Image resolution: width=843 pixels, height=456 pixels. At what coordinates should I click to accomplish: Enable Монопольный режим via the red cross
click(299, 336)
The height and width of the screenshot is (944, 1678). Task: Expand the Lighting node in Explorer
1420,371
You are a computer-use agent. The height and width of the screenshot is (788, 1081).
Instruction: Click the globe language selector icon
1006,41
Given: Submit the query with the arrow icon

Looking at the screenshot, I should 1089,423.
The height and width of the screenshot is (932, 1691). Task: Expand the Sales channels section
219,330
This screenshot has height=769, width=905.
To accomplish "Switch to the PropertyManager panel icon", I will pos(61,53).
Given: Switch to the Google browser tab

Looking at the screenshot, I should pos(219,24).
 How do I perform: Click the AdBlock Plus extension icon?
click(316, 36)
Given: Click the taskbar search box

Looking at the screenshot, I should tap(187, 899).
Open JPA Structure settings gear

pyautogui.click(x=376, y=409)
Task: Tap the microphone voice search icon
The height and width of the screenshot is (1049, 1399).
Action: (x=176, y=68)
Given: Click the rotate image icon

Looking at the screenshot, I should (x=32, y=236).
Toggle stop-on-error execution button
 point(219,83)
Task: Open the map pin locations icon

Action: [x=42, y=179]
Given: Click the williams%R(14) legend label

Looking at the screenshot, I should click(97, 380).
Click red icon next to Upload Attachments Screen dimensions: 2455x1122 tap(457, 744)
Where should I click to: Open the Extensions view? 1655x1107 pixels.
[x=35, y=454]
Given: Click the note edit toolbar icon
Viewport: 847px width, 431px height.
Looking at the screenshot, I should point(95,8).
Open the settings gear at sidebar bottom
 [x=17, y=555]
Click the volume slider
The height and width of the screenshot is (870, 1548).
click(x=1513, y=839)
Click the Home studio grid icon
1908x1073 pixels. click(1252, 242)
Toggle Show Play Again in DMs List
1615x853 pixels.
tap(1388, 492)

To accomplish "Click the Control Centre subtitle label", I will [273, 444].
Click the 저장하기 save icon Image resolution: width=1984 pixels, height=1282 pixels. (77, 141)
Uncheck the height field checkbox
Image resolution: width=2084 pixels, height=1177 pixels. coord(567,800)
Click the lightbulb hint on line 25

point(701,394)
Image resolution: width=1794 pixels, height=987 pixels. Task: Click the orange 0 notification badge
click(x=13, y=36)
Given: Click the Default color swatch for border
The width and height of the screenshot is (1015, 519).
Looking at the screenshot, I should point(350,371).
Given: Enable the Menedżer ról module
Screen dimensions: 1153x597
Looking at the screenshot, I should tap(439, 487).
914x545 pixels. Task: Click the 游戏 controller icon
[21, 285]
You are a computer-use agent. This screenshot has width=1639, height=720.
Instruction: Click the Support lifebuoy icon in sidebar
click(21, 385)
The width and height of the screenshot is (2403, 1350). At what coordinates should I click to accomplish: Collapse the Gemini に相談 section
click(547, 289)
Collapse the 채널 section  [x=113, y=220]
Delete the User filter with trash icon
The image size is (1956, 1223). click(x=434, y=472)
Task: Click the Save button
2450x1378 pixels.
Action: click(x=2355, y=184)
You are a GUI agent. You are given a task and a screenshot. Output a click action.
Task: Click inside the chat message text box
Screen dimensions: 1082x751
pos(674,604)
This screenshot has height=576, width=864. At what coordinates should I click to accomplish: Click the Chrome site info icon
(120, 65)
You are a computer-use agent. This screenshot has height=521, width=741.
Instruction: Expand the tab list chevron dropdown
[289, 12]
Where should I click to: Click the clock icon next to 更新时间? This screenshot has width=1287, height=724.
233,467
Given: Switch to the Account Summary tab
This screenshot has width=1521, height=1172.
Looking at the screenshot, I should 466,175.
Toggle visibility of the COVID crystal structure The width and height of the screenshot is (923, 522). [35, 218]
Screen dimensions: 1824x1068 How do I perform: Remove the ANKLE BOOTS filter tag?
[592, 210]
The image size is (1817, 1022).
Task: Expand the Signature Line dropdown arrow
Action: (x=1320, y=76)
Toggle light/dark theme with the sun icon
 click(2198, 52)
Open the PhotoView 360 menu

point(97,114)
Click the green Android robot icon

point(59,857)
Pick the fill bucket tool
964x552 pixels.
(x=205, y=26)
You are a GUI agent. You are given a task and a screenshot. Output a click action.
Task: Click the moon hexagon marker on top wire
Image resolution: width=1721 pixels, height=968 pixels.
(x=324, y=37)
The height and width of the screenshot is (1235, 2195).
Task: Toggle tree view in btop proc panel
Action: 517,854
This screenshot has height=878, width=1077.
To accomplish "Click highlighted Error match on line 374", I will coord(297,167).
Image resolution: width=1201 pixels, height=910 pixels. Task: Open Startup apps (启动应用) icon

------------

What you need to do: Give back all the records above exactly. Keep every word.

Solved exercise:
Image resolution: width=843 pixels, height=456 pixels. At what coordinates should I click to accomplish: Enable Монопольный режим via the red cross
click(299, 336)
The height and width of the screenshot is (944, 1678). Task: Expand the Lighting node in Explorer
1420,371
You are a computer-use agent. The height and width of the screenshot is (788, 1081).
Instruction: Click the globe language selector icon
1006,41
Given: Submit the query with the arrow icon

Looking at the screenshot, I should 1089,423.
The height and width of the screenshot is (932, 1691). Task: Expand the Sales channels section
219,330
This screenshot has height=769, width=905.
To accomplish "Switch to the PropertyManager panel icon", I will pos(61,53).
Given: Switch to the Google browser tab

Looking at the screenshot, I should pos(219,24).
 How do I perform: Click the AdBlock Plus extension icon?
click(316, 36)
Given: Click the taskbar search box

Looking at the screenshot, I should tap(187, 899).
Open JPA Structure settings gear

pyautogui.click(x=376, y=409)
Task: Tap the microphone voice search icon
The height and width of the screenshot is (1049, 1399).
Action: (x=176, y=68)
Given: Click the rotate image icon

Looking at the screenshot, I should (x=32, y=236).
Toggle stop-on-error execution button
 point(219,83)
Task: Open the map pin locations icon

Action: [x=42, y=179]
Given: Click the williams%R(14) legend label

Looking at the screenshot, I should click(97, 380).
Click red icon next to Upload Attachments Screen dimensions: 2455x1122 tap(457, 744)
Where should I click to: Open the Extensions view? 1655x1107 pixels.
[x=35, y=454]
Given: Click the note edit toolbar icon
Viewport: 847px width, 431px height.
Looking at the screenshot, I should point(95,8).
Open the settings gear at sidebar bottom
 [x=17, y=555]
Click the volume slider
The height and width of the screenshot is (870, 1548).
click(x=1513, y=839)
Click the Home studio grid icon
1908x1073 pixels. click(1252, 242)
Toggle Show Play Again in DMs List
1615x853 pixels.
tap(1388, 492)

To accomplish "Click the Control Centre subtitle label", I will [273, 444].
Click the 저장하기 save icon Image resolution: width=1984 pixels, height=1282 pixels. (77, 141)
Uncheck the height field checkbox
Image resolution: width=2084 pixels, height=1177 pixels. coord(567,800)
Click the lightbulb hint on line 25

point(701,394)
Image resolution: width=1794 pixels, height=987 pixels. Task: Click the orange 0 notification badge
click(x=13, y=36)
Given: Click the Default color swatch for border
The width and height of the screenshot is (1015, 519).
Looking at the screenshot, I should point(350,371).
Given: Enable the Menedżer ról module
Screen dimensions: 1153x597
Looking at the screenshot, I should tap(439, 487).
914x545 pixels. Task: Click the 游戏 controller icon
[21, 285]
You are a computer-use agent. This screenshot has width=1639, height=720.
Instruction: Click the Support lifebuoy icon in sidebar
click(21, 385)
The width and height of the screenshot is (2403, 1350). At what coordinates should I click to accomplish: Collapse the Gemini に相談 section
click(547, 289)
Collapse the 채널 section  [x=113, y=220]
Delete the User filter with trash icon
The image size is (1956, 1223). click(x=434, y=472)
Task: Click the Save button
2450x1378 pixels.
Action: click(x=2355, y=184)
You are a GUI agent. You are given a task and a screenshot. Output a click action.
Task: Click inside the chat message text box
Screen dimensions: 1082x751
pos(674,604)
This screenshot has height=576, width=864. At what coordinates should I click to accomplish: Click the Chrome site info icon
(120, 65)
You are a computer-use agent. This screenshot has height=521, width=741.
Instruction: Expand the tab list chevron dropdown
[289, 12]
Where should I click to: Click the clock icon next to 更新时间? This screenshot has width=1287, height=724.
233,467
Given: Switch to the Account Summary tab
This screenshot has width=1521, height=1172.
Looking at the screenshot, I should 466,175.
Toggle visibility of the COVID crystal structure The width and height of the screenshot is (923, 522). [35, 218]
Screen dimensions: 1824x1068 How do I perform: Remove the ANKLE BOOTS filter tag?
[592, 210]
The image size is (1817, 1022).
Task: Expand the Signature Line dropdown arrow
Action: (x=1320, y=76)
Toggle light/dark theme with the sun icon
 click(2198, 52)
Open the PhotoView 360 menu

point(97,114)
Click the green Android robot icon

point(59,857)
Pick the fill bucket tool
964x552 pixels.
(x=205, y=26)
You are a GUI agent. You are given a task and a screenshot. Output a click action.
Task: Click the moon hexagon marker on top wire
Image resolution: width=1721 pixels, height=968 pixels.
(x=324, y=37)
The height and width of the screenshot is (1235, 2195).
Task: Toggle tree view in btop proc panel
Action: 517,854
This screenshot has height=878, width=1077.
To accomplish "Click highlighted Error match on line 374", I will coord(297,167).
Image resolution: width=1201 pixels, height=910 pixels. Task: Open Startup apps (启动应用) icon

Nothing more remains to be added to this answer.